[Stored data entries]
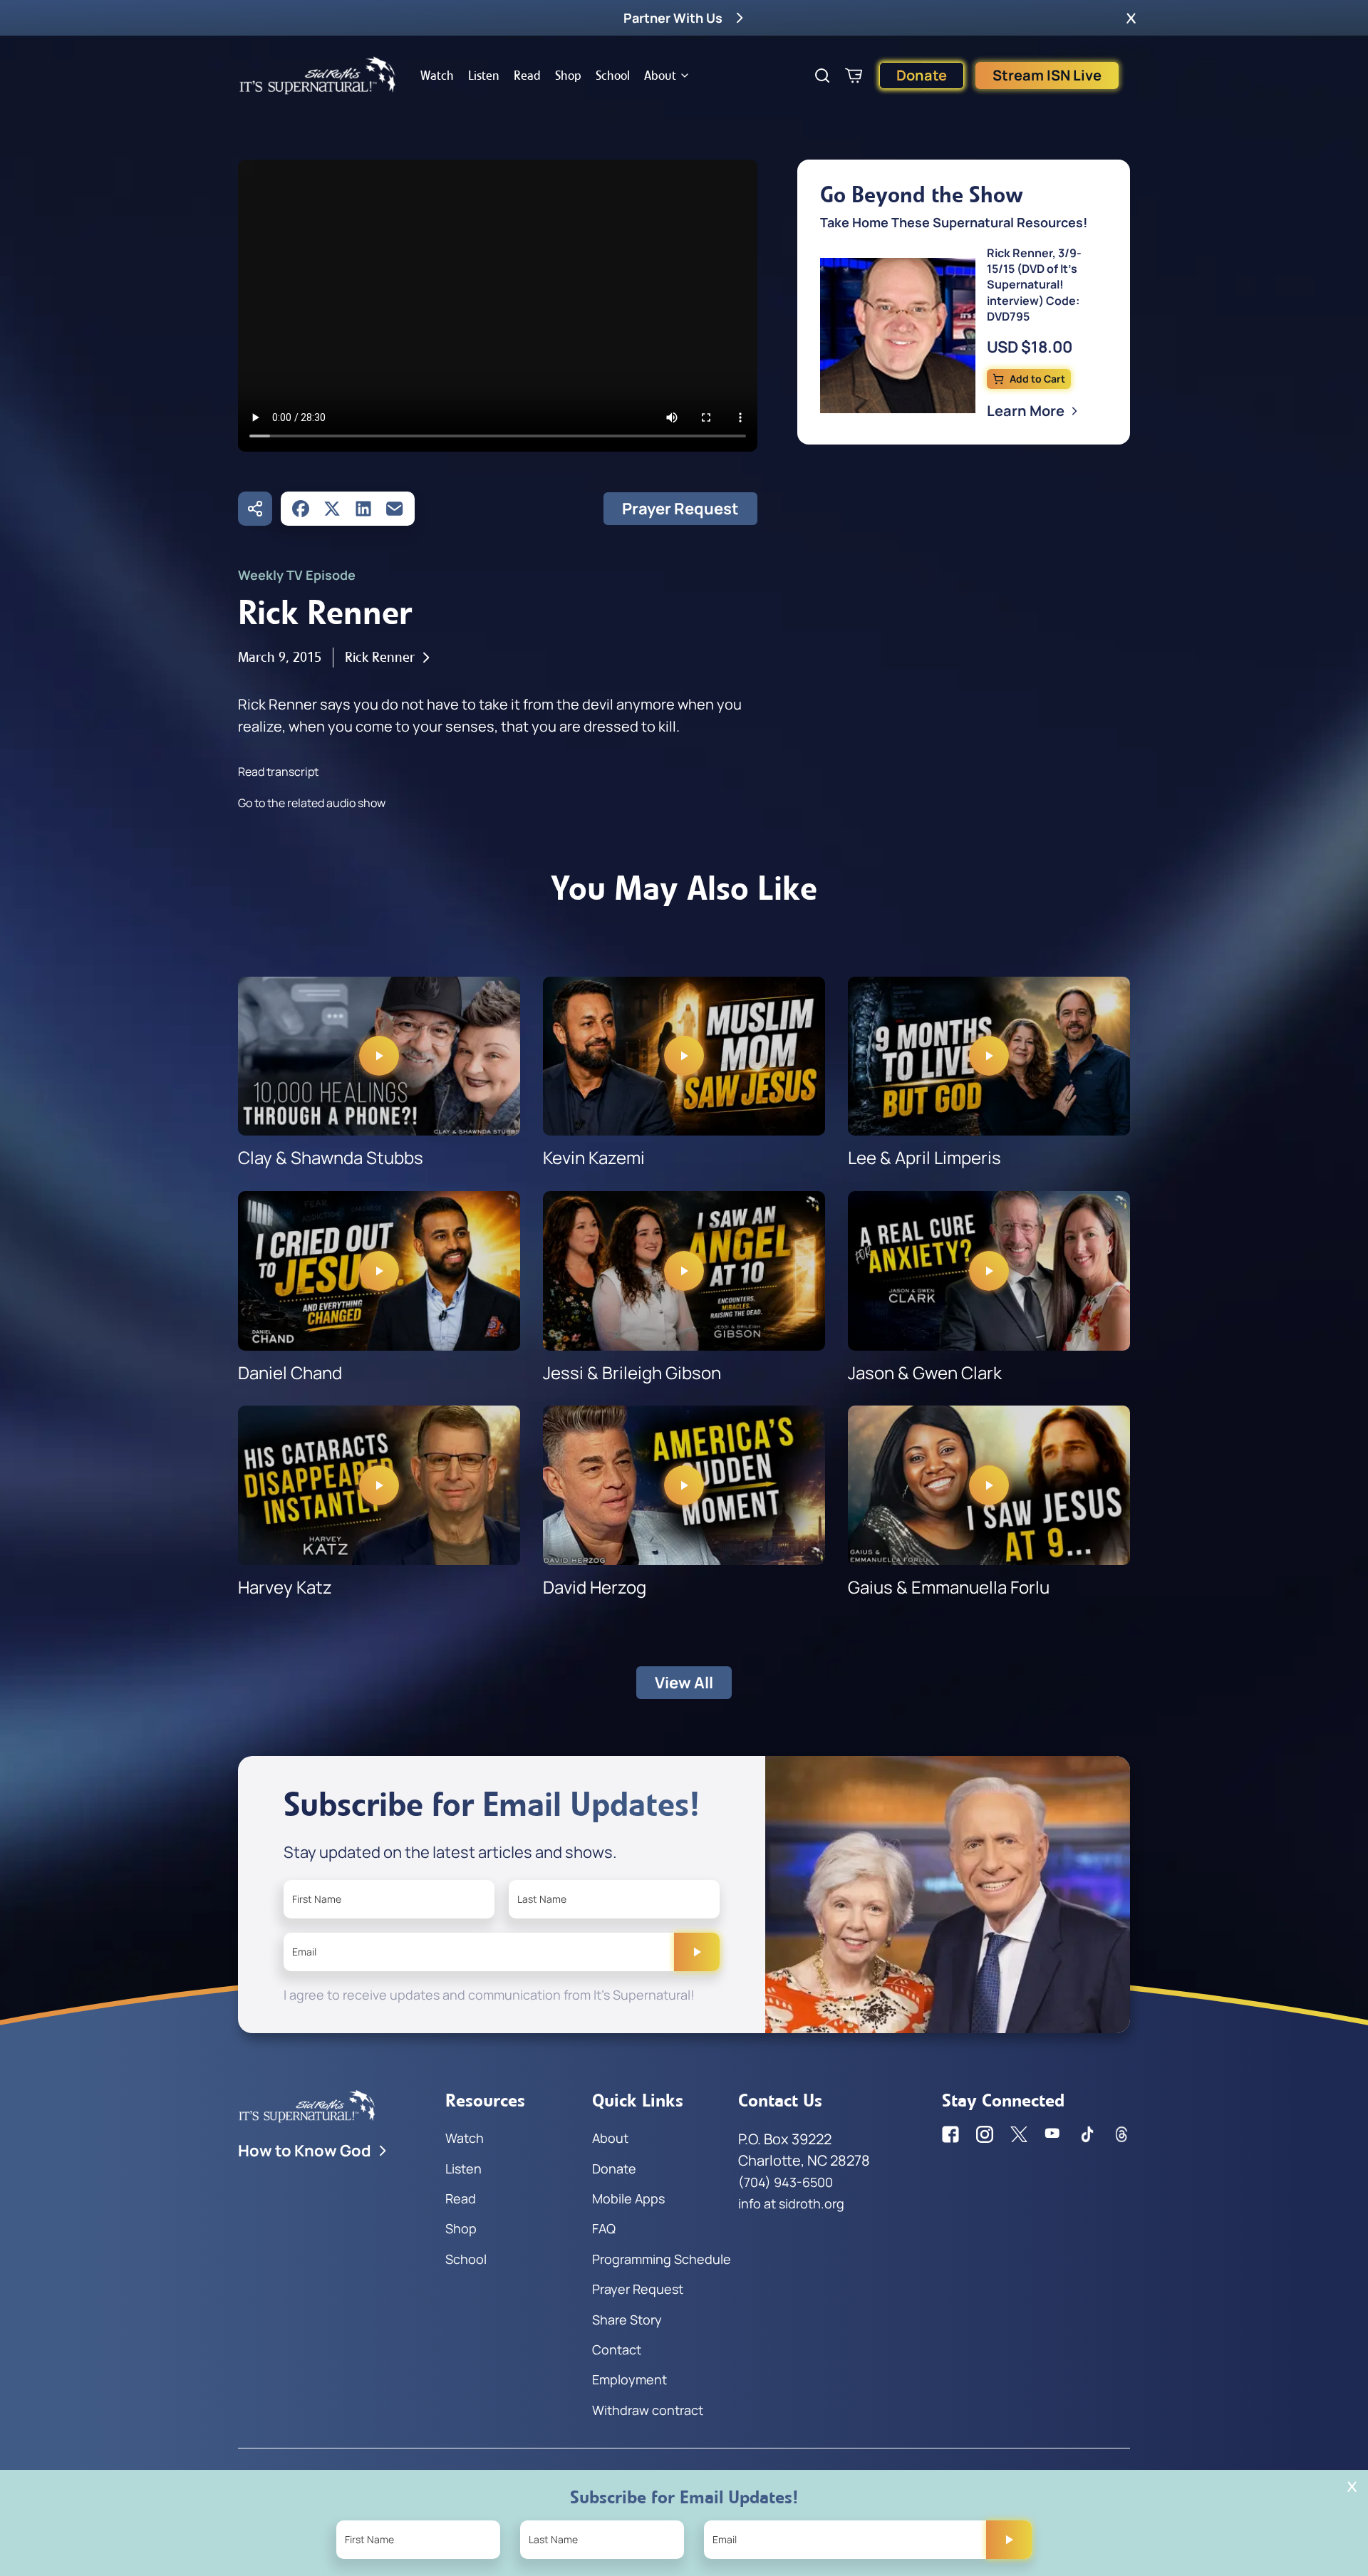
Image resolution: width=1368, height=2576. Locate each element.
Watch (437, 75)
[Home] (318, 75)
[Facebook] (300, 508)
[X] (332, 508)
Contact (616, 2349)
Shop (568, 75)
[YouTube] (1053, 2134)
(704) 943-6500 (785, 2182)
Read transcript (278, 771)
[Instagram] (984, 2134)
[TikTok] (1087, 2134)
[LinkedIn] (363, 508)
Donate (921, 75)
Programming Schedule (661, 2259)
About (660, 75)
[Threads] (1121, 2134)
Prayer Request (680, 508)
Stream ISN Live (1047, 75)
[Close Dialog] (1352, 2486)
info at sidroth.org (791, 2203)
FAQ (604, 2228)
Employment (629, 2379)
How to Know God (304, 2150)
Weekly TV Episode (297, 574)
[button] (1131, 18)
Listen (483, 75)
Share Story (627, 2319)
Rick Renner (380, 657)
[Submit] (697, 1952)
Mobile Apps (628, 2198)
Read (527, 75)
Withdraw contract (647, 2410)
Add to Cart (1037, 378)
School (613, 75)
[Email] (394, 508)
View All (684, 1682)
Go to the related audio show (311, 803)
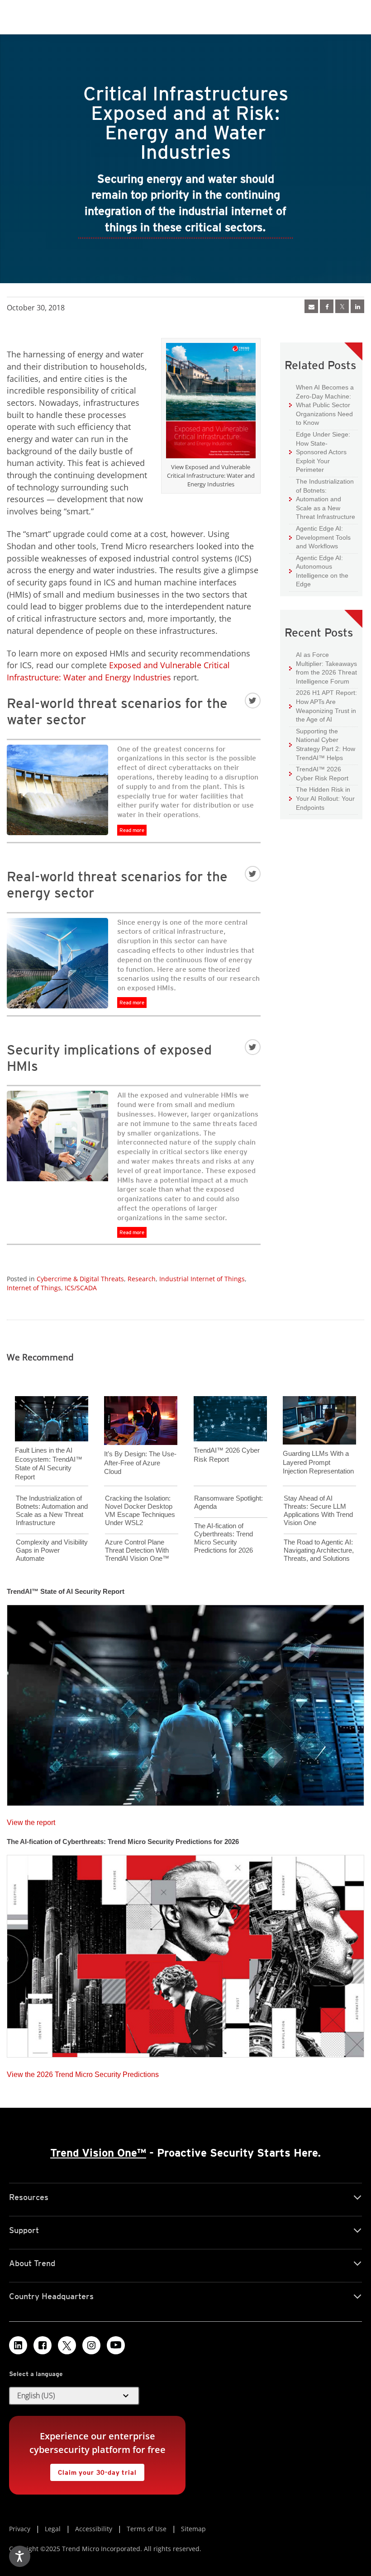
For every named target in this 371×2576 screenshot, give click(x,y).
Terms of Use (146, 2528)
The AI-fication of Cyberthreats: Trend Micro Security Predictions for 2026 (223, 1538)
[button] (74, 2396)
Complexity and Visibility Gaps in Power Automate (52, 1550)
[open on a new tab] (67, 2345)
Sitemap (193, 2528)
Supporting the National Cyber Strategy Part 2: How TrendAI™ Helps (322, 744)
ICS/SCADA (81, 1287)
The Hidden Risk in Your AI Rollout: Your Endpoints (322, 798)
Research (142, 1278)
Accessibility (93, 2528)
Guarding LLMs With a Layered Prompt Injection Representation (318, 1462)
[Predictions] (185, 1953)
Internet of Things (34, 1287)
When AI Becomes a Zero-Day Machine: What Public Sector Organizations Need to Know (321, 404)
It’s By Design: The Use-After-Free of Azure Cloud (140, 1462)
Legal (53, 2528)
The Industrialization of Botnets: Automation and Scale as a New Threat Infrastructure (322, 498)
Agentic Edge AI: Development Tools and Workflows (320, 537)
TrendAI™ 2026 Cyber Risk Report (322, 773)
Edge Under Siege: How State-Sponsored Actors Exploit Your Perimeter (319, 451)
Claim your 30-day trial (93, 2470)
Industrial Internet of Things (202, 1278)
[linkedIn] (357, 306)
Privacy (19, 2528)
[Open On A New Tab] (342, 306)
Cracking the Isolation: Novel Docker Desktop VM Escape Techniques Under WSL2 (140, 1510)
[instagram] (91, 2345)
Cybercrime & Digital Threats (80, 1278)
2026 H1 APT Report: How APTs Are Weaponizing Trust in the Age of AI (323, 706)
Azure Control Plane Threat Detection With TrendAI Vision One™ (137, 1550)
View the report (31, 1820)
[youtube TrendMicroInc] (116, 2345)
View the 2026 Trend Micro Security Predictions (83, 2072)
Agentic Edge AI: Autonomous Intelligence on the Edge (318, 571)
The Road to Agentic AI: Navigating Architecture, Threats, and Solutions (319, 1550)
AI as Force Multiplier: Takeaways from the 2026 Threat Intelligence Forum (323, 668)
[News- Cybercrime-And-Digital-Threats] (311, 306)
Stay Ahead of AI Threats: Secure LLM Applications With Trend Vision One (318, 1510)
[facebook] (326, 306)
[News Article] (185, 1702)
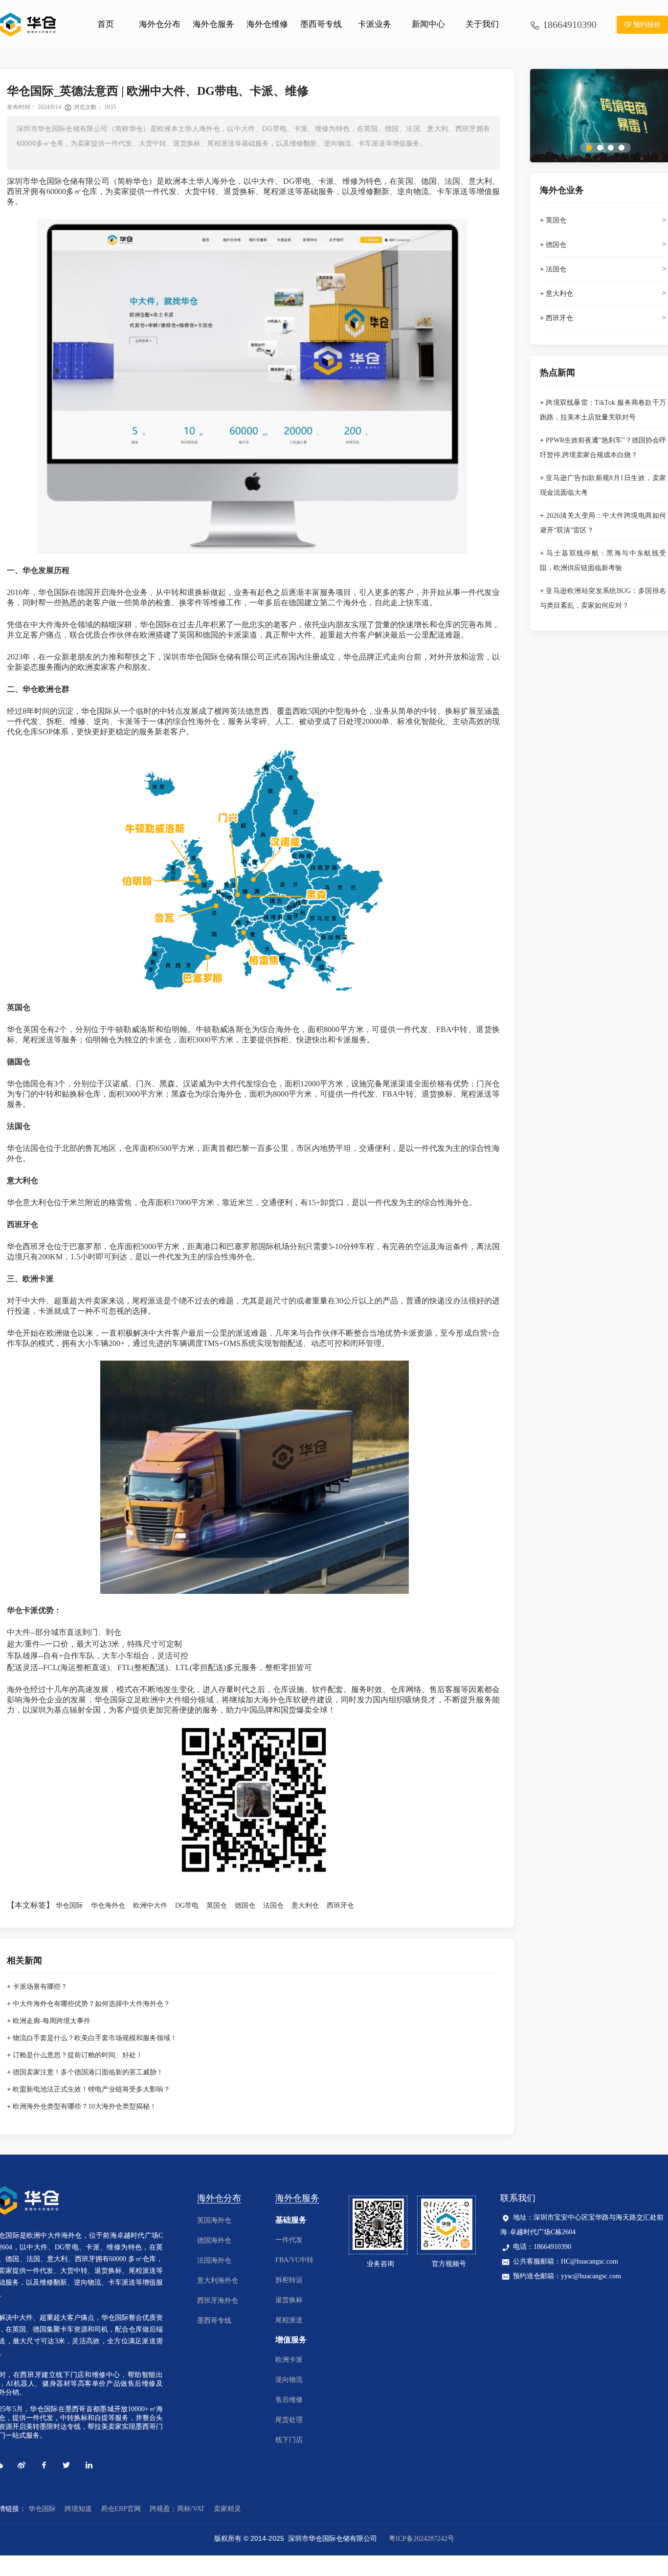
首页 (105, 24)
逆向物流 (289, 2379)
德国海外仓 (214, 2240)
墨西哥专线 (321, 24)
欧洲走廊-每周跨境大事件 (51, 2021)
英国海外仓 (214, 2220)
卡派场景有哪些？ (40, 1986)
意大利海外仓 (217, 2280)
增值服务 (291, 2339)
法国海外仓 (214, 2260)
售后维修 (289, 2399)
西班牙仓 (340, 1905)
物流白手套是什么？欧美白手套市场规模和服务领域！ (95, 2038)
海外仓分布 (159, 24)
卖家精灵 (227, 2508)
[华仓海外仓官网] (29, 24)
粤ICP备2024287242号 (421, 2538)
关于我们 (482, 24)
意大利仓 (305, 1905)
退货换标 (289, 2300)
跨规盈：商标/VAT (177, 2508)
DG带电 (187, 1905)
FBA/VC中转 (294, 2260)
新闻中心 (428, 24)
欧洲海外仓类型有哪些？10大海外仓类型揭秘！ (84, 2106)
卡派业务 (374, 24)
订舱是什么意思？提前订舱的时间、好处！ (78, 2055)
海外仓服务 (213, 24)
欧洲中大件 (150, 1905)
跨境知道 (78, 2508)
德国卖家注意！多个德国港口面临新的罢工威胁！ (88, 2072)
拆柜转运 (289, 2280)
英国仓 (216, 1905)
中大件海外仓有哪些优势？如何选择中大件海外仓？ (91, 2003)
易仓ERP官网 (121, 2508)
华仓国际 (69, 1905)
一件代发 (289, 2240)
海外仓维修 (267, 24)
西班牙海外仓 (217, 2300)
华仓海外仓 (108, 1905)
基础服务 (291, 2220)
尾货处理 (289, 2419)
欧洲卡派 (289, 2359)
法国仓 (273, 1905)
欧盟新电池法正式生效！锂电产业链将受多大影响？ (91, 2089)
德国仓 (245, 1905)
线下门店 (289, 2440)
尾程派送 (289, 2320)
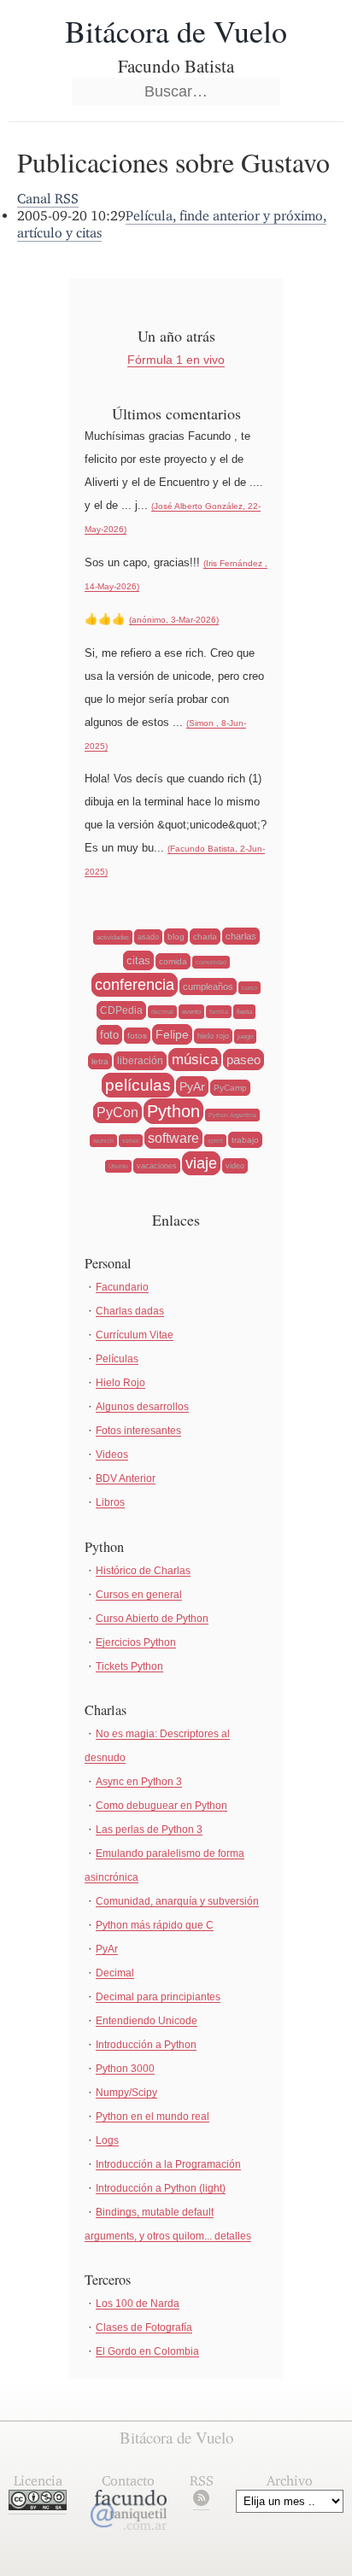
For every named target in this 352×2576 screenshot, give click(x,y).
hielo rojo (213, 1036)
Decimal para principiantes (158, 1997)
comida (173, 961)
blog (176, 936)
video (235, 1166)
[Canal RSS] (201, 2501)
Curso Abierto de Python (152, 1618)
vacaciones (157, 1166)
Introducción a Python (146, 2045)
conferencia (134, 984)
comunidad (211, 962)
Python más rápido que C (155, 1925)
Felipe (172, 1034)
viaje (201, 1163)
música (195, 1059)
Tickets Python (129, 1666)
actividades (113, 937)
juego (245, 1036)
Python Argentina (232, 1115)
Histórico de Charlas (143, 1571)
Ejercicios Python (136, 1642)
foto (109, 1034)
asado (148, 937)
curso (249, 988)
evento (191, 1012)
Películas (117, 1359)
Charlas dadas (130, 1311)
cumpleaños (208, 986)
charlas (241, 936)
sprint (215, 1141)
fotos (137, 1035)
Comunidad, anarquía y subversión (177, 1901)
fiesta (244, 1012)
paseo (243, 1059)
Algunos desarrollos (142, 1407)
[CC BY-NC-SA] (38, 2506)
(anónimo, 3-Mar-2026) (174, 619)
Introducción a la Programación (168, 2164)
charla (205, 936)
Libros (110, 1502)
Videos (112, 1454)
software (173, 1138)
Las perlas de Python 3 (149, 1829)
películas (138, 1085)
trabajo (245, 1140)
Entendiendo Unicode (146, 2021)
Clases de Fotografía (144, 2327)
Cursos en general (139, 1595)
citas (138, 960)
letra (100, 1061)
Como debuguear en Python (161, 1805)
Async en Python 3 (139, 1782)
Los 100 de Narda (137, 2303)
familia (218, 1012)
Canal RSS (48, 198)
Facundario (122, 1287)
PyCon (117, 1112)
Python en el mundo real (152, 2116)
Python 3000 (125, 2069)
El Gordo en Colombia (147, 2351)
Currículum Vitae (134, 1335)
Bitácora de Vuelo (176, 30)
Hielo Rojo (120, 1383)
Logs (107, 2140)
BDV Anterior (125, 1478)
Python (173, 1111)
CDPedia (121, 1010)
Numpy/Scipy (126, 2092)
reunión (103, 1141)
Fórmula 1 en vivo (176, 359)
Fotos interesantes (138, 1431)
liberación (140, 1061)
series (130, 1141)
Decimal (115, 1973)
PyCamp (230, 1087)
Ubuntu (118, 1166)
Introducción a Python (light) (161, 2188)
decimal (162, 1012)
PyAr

# [REQUIRED ACTION]
Every line in the records above with the string "Internet" in it should be shown.

# [RESULT OF THE TASK]
Internet of Things (34, 1287)
Industrial Internet of Things (202, 1278)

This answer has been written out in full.